En matière de maladies professionnelles, liées à l'exposition à des produits toxiques comme l'amiante ou les solvants, des décisions de justice apparemment contraires sont prises, selon qu'elles relèvent de la justice pénale ou de la justice civile. En Occitanie, des victimes en ont fait les frais.
Plusieurs non-lieux
En juillet 2019 en effet, les juges d'instruction parisiens ont rendu le 10 juillet une ordonnance de non-lieu après plus de 20 ans d'enquête. "Il apparaît impossible de déterminer qui était aux responsabilités au sein de l'entreprise (...) et quelles réglementations s'imposaient à cette date inconnue", indique l'ordonnance de non-lieu.Les anciens dirigeants de la société Eternit, premier producteur français d'amiante-ciment, étaient poursuivis depuis 1996 pour avoir involontairement causé la mort de 23 salariés et occasionné des blessures involontaires à 10 salariés entre 1971 et 1994. Ils avaient été mis en examen en 2009. Parmi les plaignants, des anciens salariés de l'usine Eternit de Terssac, près d'Albi, dans le Tarn.

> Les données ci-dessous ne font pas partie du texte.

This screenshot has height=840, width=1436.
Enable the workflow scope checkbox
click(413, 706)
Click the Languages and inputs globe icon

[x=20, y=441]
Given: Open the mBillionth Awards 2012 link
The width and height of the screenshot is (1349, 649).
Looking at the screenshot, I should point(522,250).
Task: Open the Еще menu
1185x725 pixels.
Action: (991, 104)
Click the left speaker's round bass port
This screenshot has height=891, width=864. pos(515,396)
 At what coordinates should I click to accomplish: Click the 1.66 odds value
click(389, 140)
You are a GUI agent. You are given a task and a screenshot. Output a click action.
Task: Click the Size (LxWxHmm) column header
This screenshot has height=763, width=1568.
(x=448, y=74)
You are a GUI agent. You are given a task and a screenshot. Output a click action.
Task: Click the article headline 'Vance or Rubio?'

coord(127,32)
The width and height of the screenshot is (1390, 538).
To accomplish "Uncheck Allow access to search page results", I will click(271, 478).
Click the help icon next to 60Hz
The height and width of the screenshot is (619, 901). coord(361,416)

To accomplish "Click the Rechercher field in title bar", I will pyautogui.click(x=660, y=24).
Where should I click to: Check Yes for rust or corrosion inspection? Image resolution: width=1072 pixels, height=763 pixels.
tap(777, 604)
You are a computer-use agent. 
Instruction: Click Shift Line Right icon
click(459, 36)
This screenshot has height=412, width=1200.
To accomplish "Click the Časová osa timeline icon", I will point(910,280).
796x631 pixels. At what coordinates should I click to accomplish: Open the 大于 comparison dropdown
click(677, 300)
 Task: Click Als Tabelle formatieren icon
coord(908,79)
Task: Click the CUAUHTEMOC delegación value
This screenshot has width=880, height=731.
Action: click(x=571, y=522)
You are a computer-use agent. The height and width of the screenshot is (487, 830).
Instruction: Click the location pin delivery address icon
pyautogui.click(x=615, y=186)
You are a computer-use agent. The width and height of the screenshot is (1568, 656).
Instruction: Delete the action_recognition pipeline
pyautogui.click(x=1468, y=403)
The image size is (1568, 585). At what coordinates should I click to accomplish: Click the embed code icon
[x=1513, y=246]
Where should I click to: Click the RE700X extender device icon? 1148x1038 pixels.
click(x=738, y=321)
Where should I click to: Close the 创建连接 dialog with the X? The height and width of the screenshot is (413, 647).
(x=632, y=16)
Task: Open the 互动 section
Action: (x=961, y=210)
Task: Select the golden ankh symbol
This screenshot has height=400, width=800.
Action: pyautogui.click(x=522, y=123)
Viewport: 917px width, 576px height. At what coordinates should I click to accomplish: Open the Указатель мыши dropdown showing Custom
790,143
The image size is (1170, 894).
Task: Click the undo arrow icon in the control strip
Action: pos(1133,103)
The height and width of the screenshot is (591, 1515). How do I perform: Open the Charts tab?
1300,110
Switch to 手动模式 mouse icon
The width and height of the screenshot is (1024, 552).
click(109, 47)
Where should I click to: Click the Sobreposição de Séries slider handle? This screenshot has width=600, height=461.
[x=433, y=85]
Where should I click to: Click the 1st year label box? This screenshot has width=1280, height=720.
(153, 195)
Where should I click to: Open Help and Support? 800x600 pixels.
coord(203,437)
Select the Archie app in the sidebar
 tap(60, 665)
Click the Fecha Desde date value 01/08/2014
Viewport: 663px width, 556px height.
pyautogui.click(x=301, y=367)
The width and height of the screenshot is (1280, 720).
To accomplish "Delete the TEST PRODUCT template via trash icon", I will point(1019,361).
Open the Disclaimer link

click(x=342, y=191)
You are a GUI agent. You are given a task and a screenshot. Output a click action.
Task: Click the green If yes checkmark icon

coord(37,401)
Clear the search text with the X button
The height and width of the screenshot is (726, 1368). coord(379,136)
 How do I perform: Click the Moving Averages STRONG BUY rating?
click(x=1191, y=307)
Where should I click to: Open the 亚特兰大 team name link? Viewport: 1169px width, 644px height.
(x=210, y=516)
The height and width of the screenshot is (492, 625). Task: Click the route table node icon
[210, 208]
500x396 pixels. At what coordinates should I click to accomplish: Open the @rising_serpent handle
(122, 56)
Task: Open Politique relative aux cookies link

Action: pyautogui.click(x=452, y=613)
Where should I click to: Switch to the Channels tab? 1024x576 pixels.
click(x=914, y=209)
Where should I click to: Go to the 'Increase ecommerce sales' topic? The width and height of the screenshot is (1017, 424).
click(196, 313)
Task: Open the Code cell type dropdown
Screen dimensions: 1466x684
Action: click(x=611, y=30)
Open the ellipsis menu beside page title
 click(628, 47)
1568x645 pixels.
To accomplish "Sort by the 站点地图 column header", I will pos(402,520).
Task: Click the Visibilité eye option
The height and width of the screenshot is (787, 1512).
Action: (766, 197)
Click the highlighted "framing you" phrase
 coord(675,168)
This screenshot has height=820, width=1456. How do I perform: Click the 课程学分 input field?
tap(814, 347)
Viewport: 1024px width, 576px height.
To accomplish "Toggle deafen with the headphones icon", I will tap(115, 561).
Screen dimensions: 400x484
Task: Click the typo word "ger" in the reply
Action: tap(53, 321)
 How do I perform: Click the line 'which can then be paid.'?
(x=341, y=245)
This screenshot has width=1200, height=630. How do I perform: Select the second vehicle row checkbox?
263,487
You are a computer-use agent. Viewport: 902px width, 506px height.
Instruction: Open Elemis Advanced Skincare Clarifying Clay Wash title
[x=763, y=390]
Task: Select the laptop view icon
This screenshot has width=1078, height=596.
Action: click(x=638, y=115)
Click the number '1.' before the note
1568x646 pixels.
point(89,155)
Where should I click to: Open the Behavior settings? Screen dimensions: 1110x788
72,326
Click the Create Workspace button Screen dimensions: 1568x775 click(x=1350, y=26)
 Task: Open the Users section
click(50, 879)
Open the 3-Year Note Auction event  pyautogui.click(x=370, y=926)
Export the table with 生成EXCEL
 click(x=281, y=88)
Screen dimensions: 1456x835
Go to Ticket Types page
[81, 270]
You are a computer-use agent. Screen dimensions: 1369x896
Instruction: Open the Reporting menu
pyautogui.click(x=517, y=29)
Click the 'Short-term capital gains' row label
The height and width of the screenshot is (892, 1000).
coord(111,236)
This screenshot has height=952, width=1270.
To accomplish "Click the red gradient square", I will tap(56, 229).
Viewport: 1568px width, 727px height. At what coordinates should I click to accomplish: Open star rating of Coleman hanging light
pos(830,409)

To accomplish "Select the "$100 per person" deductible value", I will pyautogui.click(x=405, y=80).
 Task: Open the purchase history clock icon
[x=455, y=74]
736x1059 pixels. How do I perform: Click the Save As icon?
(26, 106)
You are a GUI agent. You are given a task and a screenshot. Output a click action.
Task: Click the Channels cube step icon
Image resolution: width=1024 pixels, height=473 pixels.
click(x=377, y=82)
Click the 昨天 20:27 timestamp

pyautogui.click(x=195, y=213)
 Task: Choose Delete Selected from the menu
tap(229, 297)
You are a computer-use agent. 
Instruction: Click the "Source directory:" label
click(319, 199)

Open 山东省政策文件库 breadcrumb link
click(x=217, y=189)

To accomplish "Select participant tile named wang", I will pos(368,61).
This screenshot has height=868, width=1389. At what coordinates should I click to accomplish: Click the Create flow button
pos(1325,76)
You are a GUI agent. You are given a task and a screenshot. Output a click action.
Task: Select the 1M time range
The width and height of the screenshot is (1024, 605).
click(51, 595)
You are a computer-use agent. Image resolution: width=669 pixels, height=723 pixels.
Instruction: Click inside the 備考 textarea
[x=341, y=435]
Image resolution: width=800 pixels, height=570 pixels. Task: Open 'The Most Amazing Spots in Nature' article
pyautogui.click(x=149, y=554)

Cette décision de juillet 2019, n'est pas isolée. En 2011 déjà, la Cour d'appel de Paris avait annulé six mises en examen dans l'enquête sur la mort d'anciens salariés d'Eternit.
Et ce même mois de juillet 2019, les magistrats instructeurs ont ordonné, conformément aux réquisitions du parquet de Paris, un non-lieu dans l’affaire de l’exposition à l’amiante de 22 salariés de l’équipementier automobile Valeo-Ferodo à Condé-sur-Noireau (Calvados), entre 1952 et 2007. Cinq ex-cadres de Ferodo-Valeo étaient mis en examen dans ce dossier pour homicides et blessures involontaires. "Il n’est pas possible de déterminer a posteriori une date précise d’intoxication par les fibres d’amiante", ont écrit les juges, dans leur ordonnance datée du 17 juillet.
Pourquoi cette différence entre droit pénal et droit civil ?
Contrairement au droit de la sécurité sociale, la date de la simple exposition ne peut pas être, selon les juges d'instruction, retenue en droit pénal. Un argument que réfutent les associations de victimes comme l'Andeva (association nationale de défense des victimes de l'amiante et autres maladies professionnelles). Selon elles,c'est un non-sens d'évoquer une contamination, puisqu'il s'agit en fait de périodes d'exposition. C'est l'accumulation dans le temps des fibres dans le poumon qui déclenche, à un moment donné, la maladie. Le code du travail prévoit d'ailleurs que les employeurs délivrent une attestation d'exposition aux salariés concernés, et non pas une attestation de contamination.Pour les victimes, ces décisions indiquent la volonté de l'Etat d'enterrer le scandale de l'amiante en faisant durer les procédures.
Un autre recours
Mais pour autant, pas question pour les victimes de baisser les bras. Pourquoi ne pas se contenter de la justice civile qui a, à de nombreuses reprises, reconnu le préjudice subi, jusqu'au préjudice d'anxiété pour les salariés exposés mais dont aucune maladie n'est déclarée ? C'est un combat symbolique pour les victimes : le droit pénal pose des interdictions d'usage, un procès pénal permettrait donc, selon les associations, de contribuer à une meilleure prévention.L'AVA (association nationale des victimes de l'amiante et autres polluants) a annoncé début 2019 qu'elle lançait, par le biais de ses avocats, une citation directe collective des victimes de l'amiante visant les responsables nationaux de "cette catastrophe sanitaire qui fera plus de 100 000 morts". Une procédure qui permettrait d'obtenir l'ouverture d'un procès au pénal d'ici un ou deux ans.